Let $\alpha >0$ and $ \varepsilon > 0 $. Then $\sum_{n = 0}^{ + \infty} \frac{1}{(1 + |n^2 + n - \alpha |) (1 + n + n^2)^{\varepsilon}} < + \infty $? Let $\alpha >0$ and $\varepsilon > 0$. Then $\sum_{n = 0}^{ + \infty} \frac{1}{(1 + |n^2 + n - \alpha |) (1 + n + n^2)^{\varepsilon}} < C <  + \infty $ ? 
where $C $ does not depends on $\alpha$ ?

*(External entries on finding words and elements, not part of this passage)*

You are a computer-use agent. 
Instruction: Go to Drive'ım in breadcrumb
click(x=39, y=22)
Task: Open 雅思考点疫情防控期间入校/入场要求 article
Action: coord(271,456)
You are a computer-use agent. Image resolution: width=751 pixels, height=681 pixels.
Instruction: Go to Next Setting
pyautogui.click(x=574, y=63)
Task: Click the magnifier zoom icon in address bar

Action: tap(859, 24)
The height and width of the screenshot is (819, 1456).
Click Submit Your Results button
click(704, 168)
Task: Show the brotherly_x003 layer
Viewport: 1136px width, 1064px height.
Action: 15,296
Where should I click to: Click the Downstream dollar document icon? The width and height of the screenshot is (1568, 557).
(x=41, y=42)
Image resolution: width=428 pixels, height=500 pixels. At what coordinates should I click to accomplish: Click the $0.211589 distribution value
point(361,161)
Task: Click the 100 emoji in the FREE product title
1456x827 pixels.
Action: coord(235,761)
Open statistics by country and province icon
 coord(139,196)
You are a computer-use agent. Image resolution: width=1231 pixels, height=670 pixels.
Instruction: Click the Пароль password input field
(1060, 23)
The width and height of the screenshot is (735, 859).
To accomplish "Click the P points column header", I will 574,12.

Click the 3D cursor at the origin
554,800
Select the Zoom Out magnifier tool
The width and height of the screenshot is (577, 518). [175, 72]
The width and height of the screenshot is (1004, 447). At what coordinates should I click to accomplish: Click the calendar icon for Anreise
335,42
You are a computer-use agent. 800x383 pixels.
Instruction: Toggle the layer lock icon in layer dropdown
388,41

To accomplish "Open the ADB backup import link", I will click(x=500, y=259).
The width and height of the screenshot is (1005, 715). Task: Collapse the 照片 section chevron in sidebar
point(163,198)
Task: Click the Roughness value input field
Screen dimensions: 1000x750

It seems that traditional methods from calculus are not directly applicable. This problem is related to the nonlinear Schrödinger equation on compact manifolds. 
 A: It suffices to start the summation at $n=1.$ Fix $\alpha >0$ and let $q(x) =x^2 + x -\alpha.$ It is enough to consider
$$\tag 1 \sum_{n=1}^{\infty}\frac{1}{(1+|q(n)|)n^\epsilon}.$$
The unique positive root $r$ of $q$ is $r=(-1 +\sqrt {4\alpha +1})/2.$  We have $q(x) <0$ for $0\le x <r$ and $q(x) >0$ for $x>r.$ Let $n_0\in \{0,1,2,\dots \}$ be the unique integer such that $r\in (n_0,n_0+1].$
We first consider the summation over $n\ge n_0+1.$ This equals
$$\tag 2 \sum_{n=n_0+1}^{\infty}\frac{1}{(1+|q(n)|)n^\epsilon} = \sum_{n=n_0+1}^{\infty}\frac{1}{(1+q(n))n^\epsilon}$$ $$ = \sum_{n=n_0+1}^{\infty}\frac{1}{(1+q(n)-q(r))n^\epsilon}.$$
By the MVT, $q(n)-q(r)=q'(c)(n-r)\ge 1\cdot (n-(n_0+1)).$ Thus the sum in $(2)$ is no more than
$$\sum_{n=n_0+1}^{\infty}\frac{1}{(n-n_0)n^\epsilon}.$$
Letting $n=n_0+k,$ we see the last sum equals
$$ \sum_{k=1}^{\infty}\frac{1}{k(n_0+k)^\epsilon}\le  \sum_{k=1}^{\infty}\frac{1}{k\cdot k^\epsilon}<\infty.$$
For the sum over $n\le n_0,$ we can assume $r\ge 1.$ If not, then for all $n\ge 1,$ $q(n)>r$ and the proof above applies.
For $n<r,$
$$1+|q(n)| = 1-q(n)= 1-(q(n)-q(r))$$ $$=1-q'(c)(n-r)=1+q'(c)(r-n)\ge 1+n_0-n.$$
Thus
$$\sum_{n=1}^{n_0} \frac{1}{(1+|q(n)|)n^\epsilon}\le \sum_{n=1}^{n_0} \frac{1}{(1+n_0-n)n^\epsilon}.$$
I'll be brief here. Break the last sum into two sums, the first over $1\le n <n_0/2,$ the second over $n_0/2\le n\le n_0.$ The first sum is on the order of $1/n_0^\epsilon.$ The second sum is on the order of $(\ln n_0)/n_0^\epsilon.$ Both of these expressions are bounded independent of $n_0.$
Putting this all together, we've shown $(1)$ is bounded independent of $r,$ which is the same as saying $(1)$ is bounded independent of $\alpha.$